§ **EXTRAIT DU DOCUMENT**:
------------------------------------

De l’emploi, oui, mais quel type d’emplois ?

L’évolution du nombre d’emplois traduit aussi le développement des formes précaires d’emploi : emploi à durée déterminée, emploi à temps partiel et intérim.

L’emploi à temps partiel
Selon l’Enquête sur les forces de travail, un peu plus de 18 % des travailleurs sont occupés à temps partiel, et parmi ces travailleurs à temps partiel, 85 % sont des travailleuses ! L’augmentation du travail à temps partiel a été de près de 60 000 unités entre 1996 et 2002, rien qu’en Wallonie. Deux emplois salariés féminins sur cinq sont des emplois à temps partiel. Parmi les travailleurs à temps partiel, 9 % affirment ne pas vouloir de travail à temps complet, 32 % déclarent ne pas avoir trouvé d’emploi à temps plein et 45 % justifient leur temps partiel par des raisons familiales. Du point de vue sectoriel, les travailleurs à temps partiel se trouvent surtout dans les secteurs de la santé et de l'action sociale (28 %), du commerce (19 %), de l’éducation (16 %) et de l’administration publique (13 %).

------------------------------------

§ **OBJECTIF A**:
Répondez à ces questions à partir de l'extrait sur l'emploi à temps partiel :
(i) Quelle proportion des travailleurs à temps partiel sont des travailleuses ?
(ii) De combien le travail à temps partiel a-t-il augmenté en Wallonie entre 1996 et 2002 ?
(iii) Quel secteur compte la plus forte part de travailleurs à temps partiel, et quelle est cette part ?
§ **OBJECTIF B**: Reproduisez sans modification un passage de l'extrait sur l'emploi à temps partiel. Commencez aux mots « L’évolution du nombre » et arrêtez-vous après « partiel et intérim. ».
§ **OBJECTIF C**:
Pour chaque affirmation, dites si elle concorde avec l'extrait sur l'emploi à temps partiel. Répondez par oui ou par non, et citez les mots du texte qui le montrent.
(i) Trois emplois salariés féminins sur cinq sont à temps partiel.
(ii) L'intérim figure parmi les formes précaires d'emploi citées.
(iii) 45 % des travailleurs à temps partiel invoquent des raisons familiales.

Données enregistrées
------------------------------------

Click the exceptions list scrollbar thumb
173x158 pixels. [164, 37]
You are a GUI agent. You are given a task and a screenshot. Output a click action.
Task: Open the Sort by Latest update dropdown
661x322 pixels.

------------------------------------

§ **RÉPONSE COMPLÈTE A**:
(i) 85 %.
(ii) De près de 60 000 unités.
(iii) Le secteur de la santé et de l'action sociale, avec 28 %.

§ **RÉPONSE COMPLÈTE B**:
L’évolution du nombre d’emplois traduit aussi le développement des formes précaires d’emploi : emploi à durée déterminée, emploi à temps partiel et intérim.

§ **RÉPONSE COMPLÈTE C**:
(i) Non : « Deux emplois salariés féminins sur cinq sont des emplois à temps partiel. »
(ii) Oui : « emploi à durée déterminée, emploi à temps partiel et intérim ».
(iii) Oui : « 45 % justifient leur temps partiel par des raisons familiales ».